Though the tobacco industry is vocal about wanting to crack down on the unauthorized trafficking of its products, a growing body of evidence is exposing just how dirty Big Tobacco’s hands are when it comes to illicit trade. Smuggled tobacco, after all, typically is not subject to excise duties, making it a cheaper and easier sell to price-sensitive smokers.
As a result, the illicit tobacco trade has come to form a central market entry strategy used extensively by major players in the tobacco industry, used to bypass tariff and non-tariff barriers to trade. Smuggling, as the large tobacco companies have found, is also an effective means of evading tobacco control measures via sale through non-traditional outlets, bypassing age controls and licensing efforts by health authorities.

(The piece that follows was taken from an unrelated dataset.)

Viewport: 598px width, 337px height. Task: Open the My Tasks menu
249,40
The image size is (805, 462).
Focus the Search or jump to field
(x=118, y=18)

Major manufacturers like British American Tobacco (BAT) have been fined as recently as 2014 for deliberately oversupplying certain markets, and all indications suggest that the industry hasn’t cleaned up its act since. “Ex-employees insist [tobacco firms] remained actively involved, describing ‘rampant smuggling’ throughout the Middle East, Russia, Moldova and the Balkans,” asserts a detailed study from the Tobacco Control Research Group, pointing also to the illegal import and export of goods throughout Africa.
Front groups and suspicious “solutions”
Worse still, the tobacco manufacturers have been relentless in their efforts to secure control over global track and trace efforts in a bid to manipulate them for the industry’s own ends. PMI previously developed its own “track and trace system”, Codentify, which it licensed for free to the other major tobacco companies. The FCTC’s Illicit Trade Protocol, however, is clear: methods of tracking and tracing tobacco products cannot be left in the hands of the industry.

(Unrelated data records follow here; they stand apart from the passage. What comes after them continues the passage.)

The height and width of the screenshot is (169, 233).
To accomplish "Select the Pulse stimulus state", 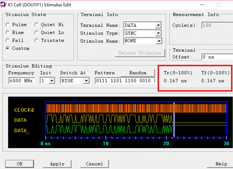I will pyautogui.click(x=8, y=25).
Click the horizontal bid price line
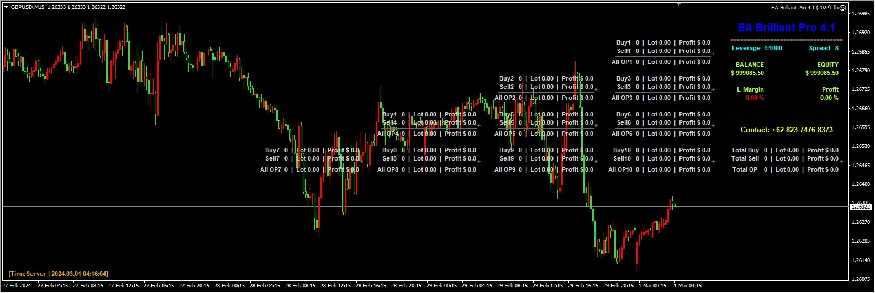875x293 pixels. [425, 206]
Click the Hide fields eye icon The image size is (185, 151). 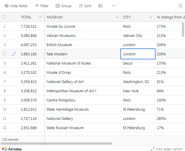coord(7,6)
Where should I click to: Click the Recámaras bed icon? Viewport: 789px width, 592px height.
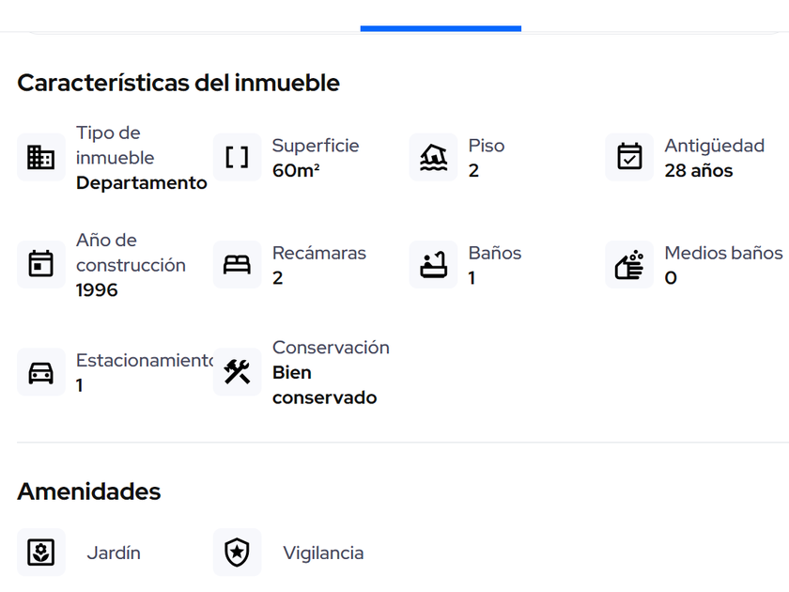click(x=238, y=264)
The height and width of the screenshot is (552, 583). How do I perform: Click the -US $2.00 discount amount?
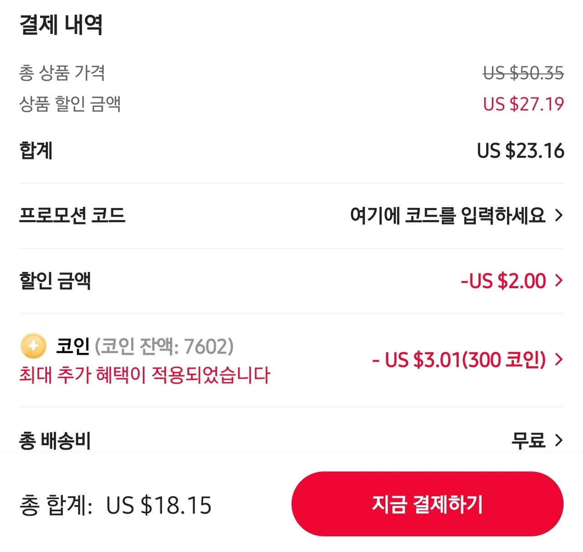[503, 281]
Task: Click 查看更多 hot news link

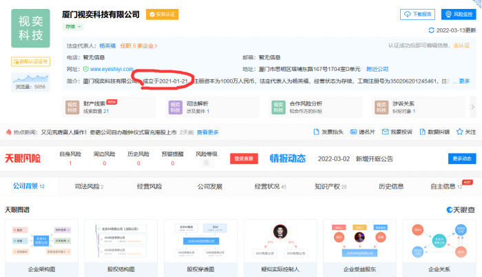Action: tap(207, 132)
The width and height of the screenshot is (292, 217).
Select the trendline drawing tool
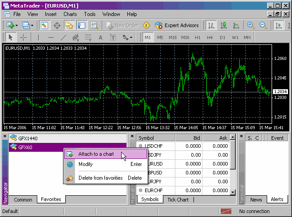tap(63, 38)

Enter the Digital Coding and Tracking Association, just one of a “complex system of front groups and third parties” established by the tobacco industry as a means of aggressively promoting Codentify to authorities. In 2016, the Association sold Codentify to a new company, Inexto, for one swiss franc; a PMI spokesman soon after declared Codentify compliant with the WHO’s Framework Convention on Tobacco Control.
Regulatory pundits, fortunately, haven’t been so easily convinced. “This has to be one of the tobacco industry’s greatest scams,” commented Professor Anna Gilmore. “Not only is it still involved in tobacco smuggling, but big tobacco is positioning itself to control the very system governments around the world have designed to stop companies from smuggling.”
Can the EU’s system achieve its aims?
Big Tobacco’s relentless campaign has nonetheless borne some fruit. The EU Commission has itself opted for a so-called “mixed solution” for the track and trace system set to be implemented later this month, leaving key responsibilities in tobacco manufacturers’ hands. A secondary data repository, for example, will be operated by Dentsu Aegis, a firm already criticized for its ties to Big Tobacco. What’s more, a number of member states are relying on ID issuer Atos or its subsidiary Worldline—a problem given that Atos was involved in Codentify’s development and has promoted the industry-designed system in the past.
A “mixed solution” may seem pragmatic on the surface, but the reality is far more sinister. Not only does the continued involvement of Big Tobacco go against the spirit and the letter of the FCTC’s vision of an independent track and trace system, but the tobacco industry has shown time and time again that it simply can’t be trusted. PMI’s new blockchain project, then, threatens to just be more of the same smoke and mirrors the industry is known for.